The first step starts precisely from Planck's constant h, which in 1900 laid the foundations for the future theory definitively called Quantum Mechanics. The constant h is the famous number 6.626 • 10-34 J • s. (Joule per second) which allowed Planck to formalize through a mathematical function the law of the energy density in black body radiation as a function of its frequency. The price to pay for this formalization was the quantization of energy i.e., energy emitted in packets that can be broken down into a sum of h: defined as a minimum indivisible energy flow. Another more interesting definition from a dynamic point of view for the SQM paradigm is the Planck constant considered as a minimum action. The representation of h as an action is fundamental if two parallel worlds are hypothesized in which one represents an energy field ( quantum vacuum could be a good candidate), and the other the ether. The latter understood as a granular structure formed by spatial areoles connected to each other by links.

Once the existence of the two communicating worlds has been established, we imagine the action h + as an energy flow in the unit of time that excites the ether from the energy field.

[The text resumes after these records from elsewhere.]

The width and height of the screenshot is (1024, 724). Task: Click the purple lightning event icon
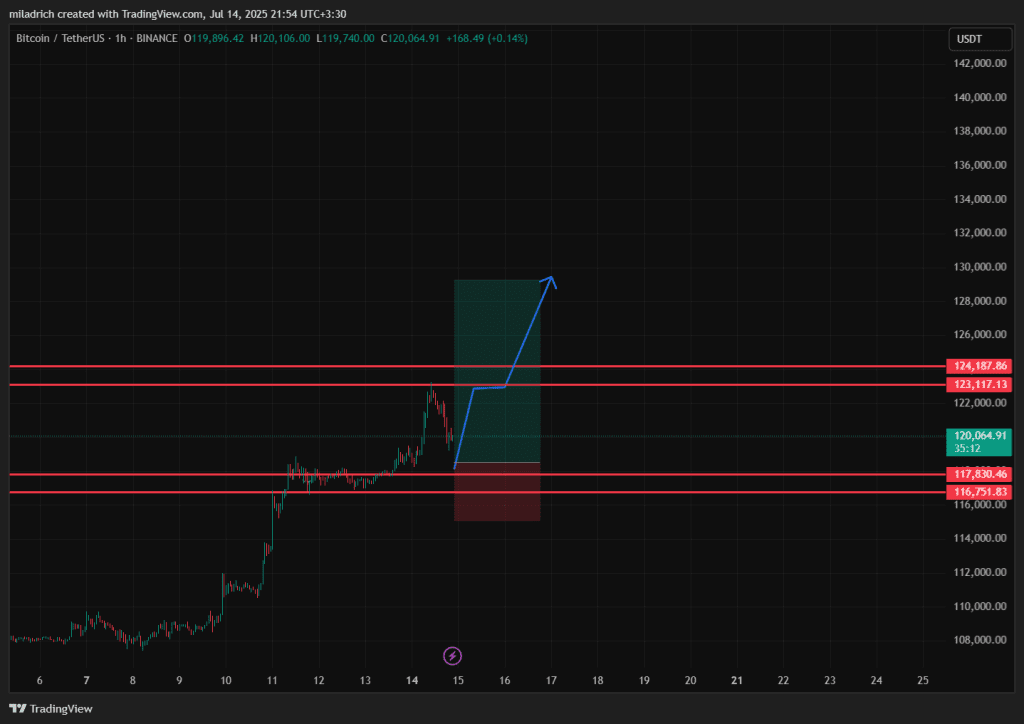[x=452, y=656]
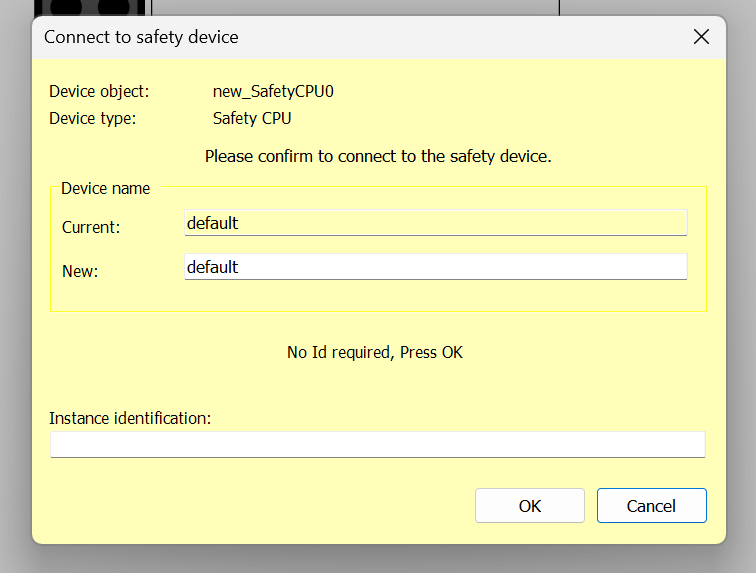Click the Please confirm to connect message
Screen dimensions: 756x573
coord(378,156)
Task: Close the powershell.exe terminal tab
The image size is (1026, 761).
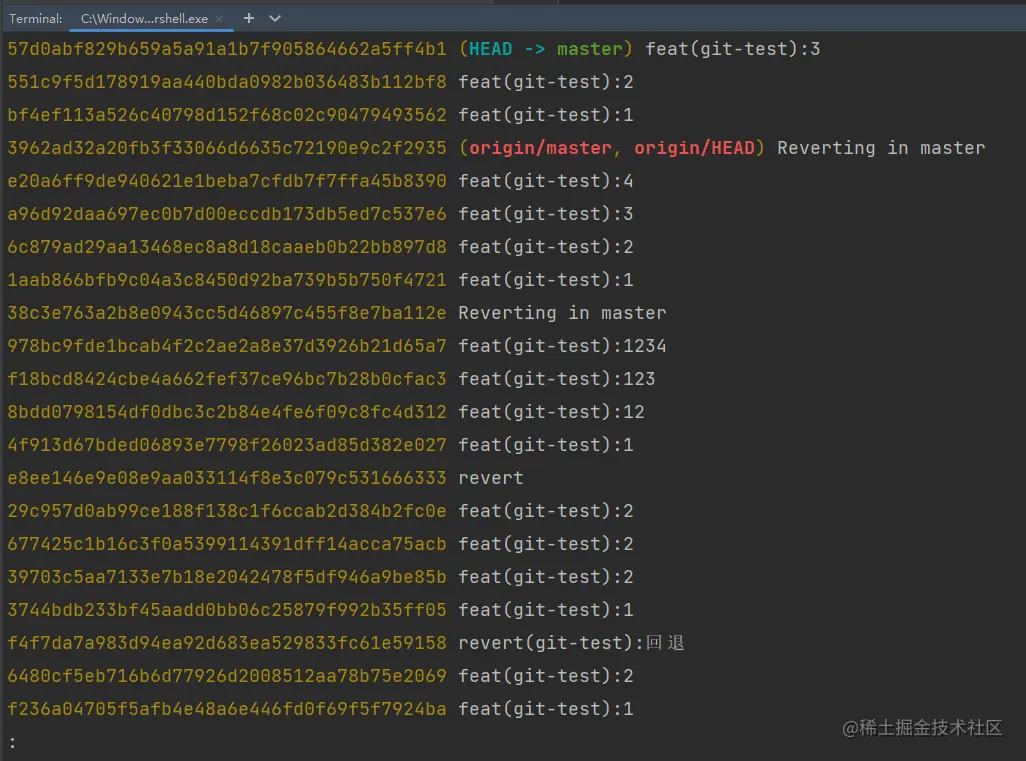Action: pyautogui.click(x=219, y=19)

In particular, it can be assumed for simplicity that a single action h affects only one pixel.

The dynamic effect of this action is to produce a camber in the structure of the space which in turn causes an equal and opposite reaction h - (3rd principle of dynamics). On the point of maximum curvature, with zero speed and time, the matter is obtained with a 3D thickness. The re-action generated by the elasticity of space will reject this convexity in 3D to normalize a flat space by collapsing the corpuscle into waves (vibrations of space). This wave will re-enter the energy field translating the information of the state-matter, presumably in terms of energy and direction of acceleration. By reiterating the dynamics of these actions, we obtain the SubQuantic Mechanism.

A key point of the SQM is the information that returns on the structure of the ether towards the starting pixel conveyed in a wave form, nor could it be otherwise starting from an energy field. This information will be conveyed by an action h directed towards the emitting pixel. Information traveling as a wave, must obey the Heisenberg principle that once it emerges on the ether. The wave will suffer an interval of uncertainty in reaching the target's position proportional to its wavelength. This uncertainty on the pixel to be hit is also attributable to the granularity of the discontinuous space for which even a minimum interval cannot be less than a certain value that Heisenberg defined with the same constant h by which Planck was able to tabulate his function of black body radiation emission. The original pixel has the highest probability of being activated by the return action h but not certainty. In this way we can see this SQM, comparable to a mass-spring system that follows the well-known Hooke's law. A vibrating position of the particle along a portion of circular space in which half of the associated wavelength represents the radius. In this context, Planck's constant h represents the value within which two or more discrete areoles of space are indistinguishable as a target by a wave that moves and spreads through space.